Os resultados do estudo sugerem que o tempo de tela correlaciona aproximadamente r = 0,06 com desenvolvimento reduzido aos 5 anos de idade. Este efeito foi “estatisticamente significativo”. Mas aqui vem o erro importante do estudo. Como observado acima, com o problema de obter dois pontos de dados da mesma fonte (mãe), às vezes os projetos de estudo podem resultar em correlações pequenas, mas espúrias, que refletem erro de projeto metodológico, e não correlações “reais” que existem no mundo real. Com amostras grandes (como, por exemplo, 2400 crianças), essas pequenas correlações podem se tornar “estatisticamente significativas”, mesmo que não reflitam nada que esteja acontecendo no mundo real.

Vamos colocar o tamanho dessa correlação em perspectiva. Em termos estatísticos, o tamanho dessa correlação reflete a variação compartilhada de 0,36%. Coloque em termos layperson (embora menos preciso, claro), se tudo o que sabíamos sobre essas crianças era o seu tempo de tela, seríamos capazes de prever o seu desenvolvimento cognitivo cerca de 0,36% melhor do que um sorteio. Isso é cerca de um terço de um por cento, não trinta e seis por cento. E isso supondo que esse efeito fosse real, o que, como observado acima, provavelmente não se deve a outras questões metodológicas.

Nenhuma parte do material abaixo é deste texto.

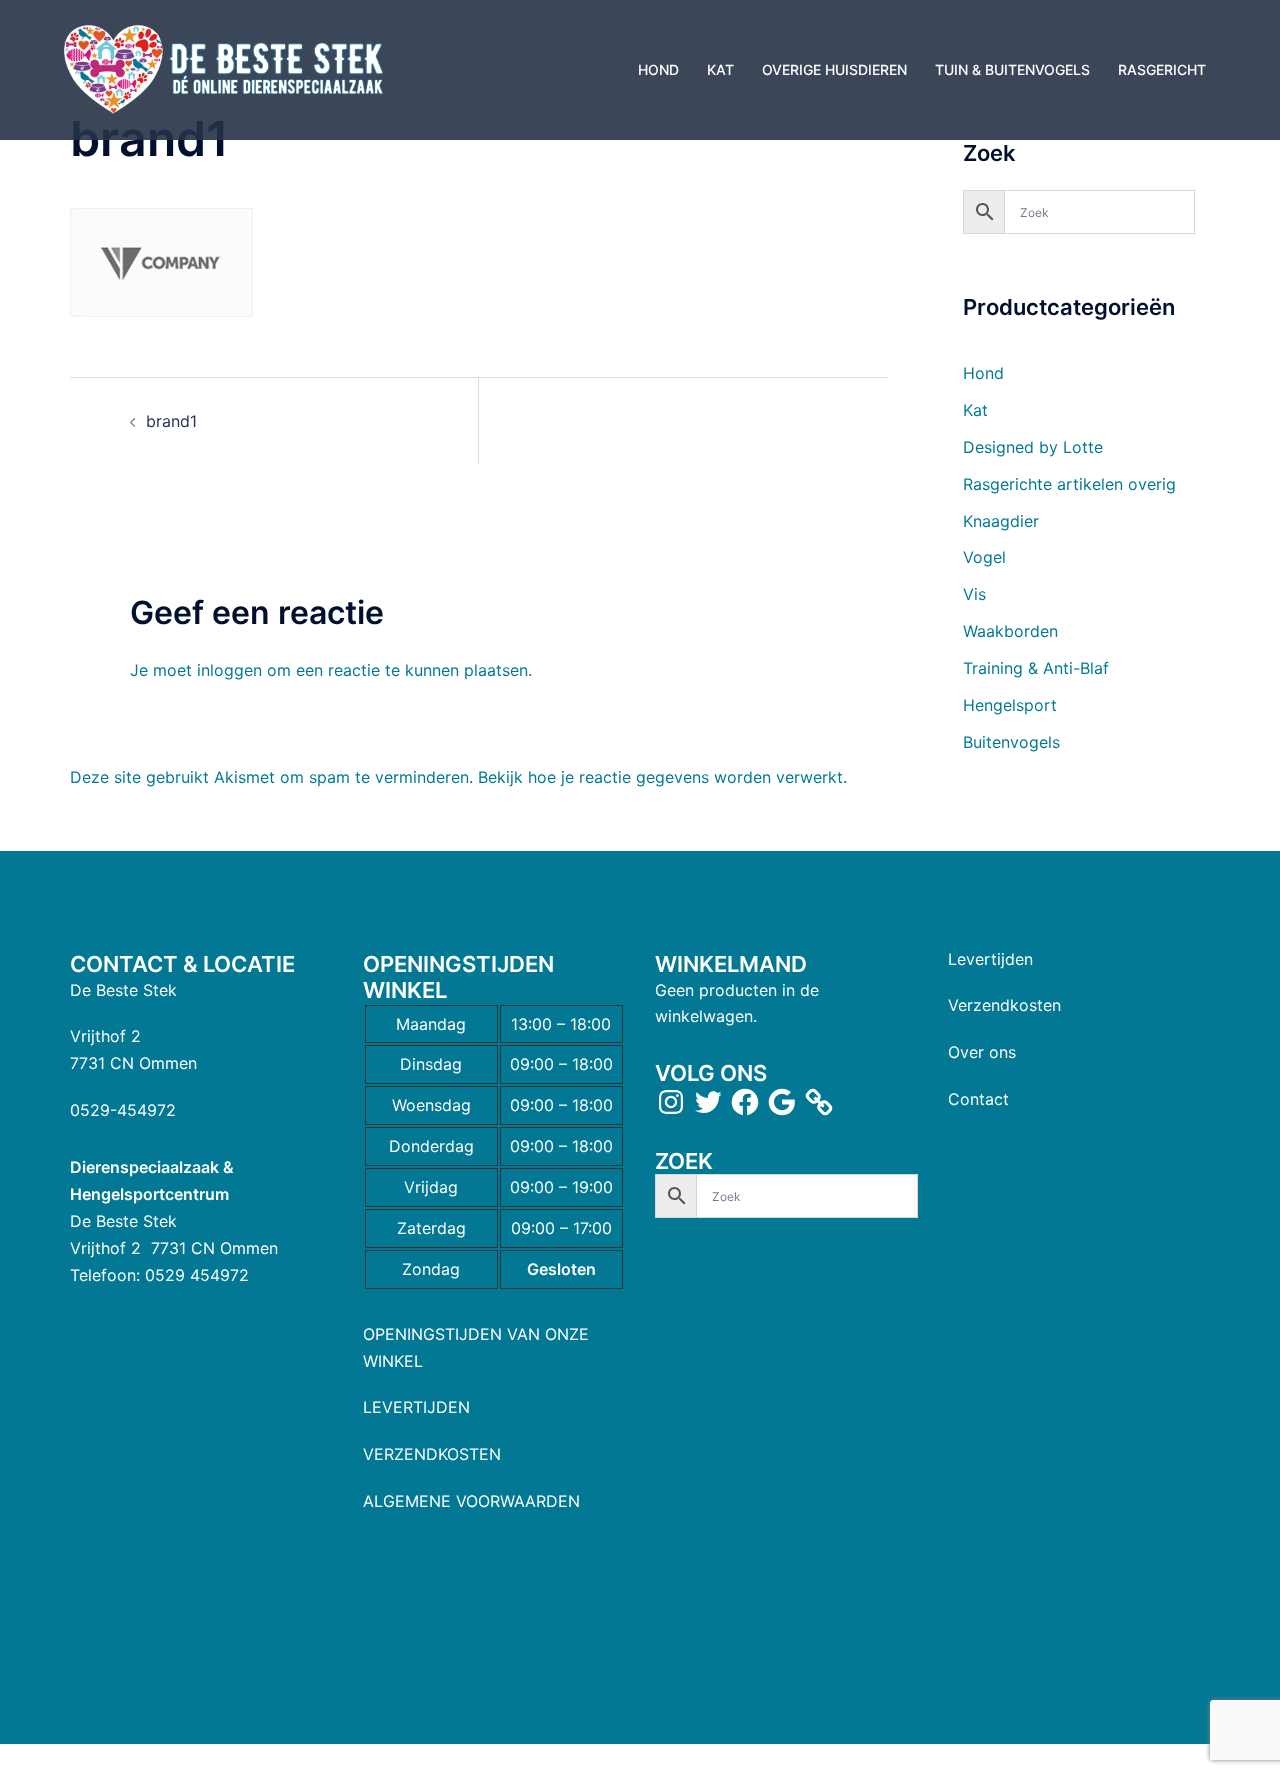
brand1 (171, 421)
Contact (978, 1099)
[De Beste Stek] (226, 68)
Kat (975, 410)
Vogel (984, 557)
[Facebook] (745, 1102)
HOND (658, 69)
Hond (983, 373)
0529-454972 (123, 1110)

Um artigo recente de Amy Orben e Andrew Przybylski em Nature Human Behavior coloca isso bem em perspectiva. Esse suposto efeito do tempo de tela sobre o desenvolvimento cognitivo é menor do que o efeito de comer batatas ou usar óculos na redução da saúde mental. Nós não alertamos as pessoas sobre batatas ou óculos, porque essas correlações são absurdas óbvias, e essa é também. Então, “significância estatística” não é igual a nada com o qual devemos nos preocupar ou mesmo qualquer coisa que seja realmente real. Os pais, os formuladores de políticas e a mídia precisam tratar esses tipos de reivindicações com um pouco de sal.

A ciência social tem um problema generalizado com o uso de press releases para desinformar o público com base em pesquisas de baixa qualidade. Os cientistas podem, às vezes, identificar tais resultados como sem sentido, mas os jornalistas e pais que não possuem conhecimento estatístico podem ser menos capazes de fazê-lo. Infelizmente, isso parece ser apoiado às vezes por associações profissionais como a American Psychological Association e American Academy of Pediatrics. Os pais devem ser informados de que tais organizações não são organizações governamentais nem organizações científicas, mas associações profissionais que existem para proteger e comercializar seus praticantes. Felizmente, revisões do governo, como uma recente no Reino Unido, tendem a ser mais abertas e reconhecem que os dados para apoiar nossos pânicos morais sobre as telas continuam limitados e que mais e melhor pesquisa de qualidade é necessária se quisermos ter confiança reivindicações.

Os meios de comunicação, da mesma forma, particularmente aqueles que relatam sobre ciência, precisam estar mais alertas para evitar “Death by Press Release”. Infelizmente, eles já foram enganados antes, como um relatório que relaciona jogos como Grand Theft Auto a uma menor empatia em garotos. que acabou por se basear em dados fatalmente falhos. Ao relatar de maneira não-crítica sobre esses estudos, algumas organizações de notícias estão contribuindo para o pânico moral e informando mal os pais.

A conclusão é que esse novo estudo realmente fornece melhores evidências contra a ideia de que as telas causam atrasos cognitivos em bebês do que para ele. Tamanhos de efeito minúsculos, como 0,36% de variação, não devem ser considerados “evidências” para nada. Infelizmente, afirmações foram feitas sobre os efeitos que os dados reais não podem suportar. Todos nós precisamos fazer melhor que isso.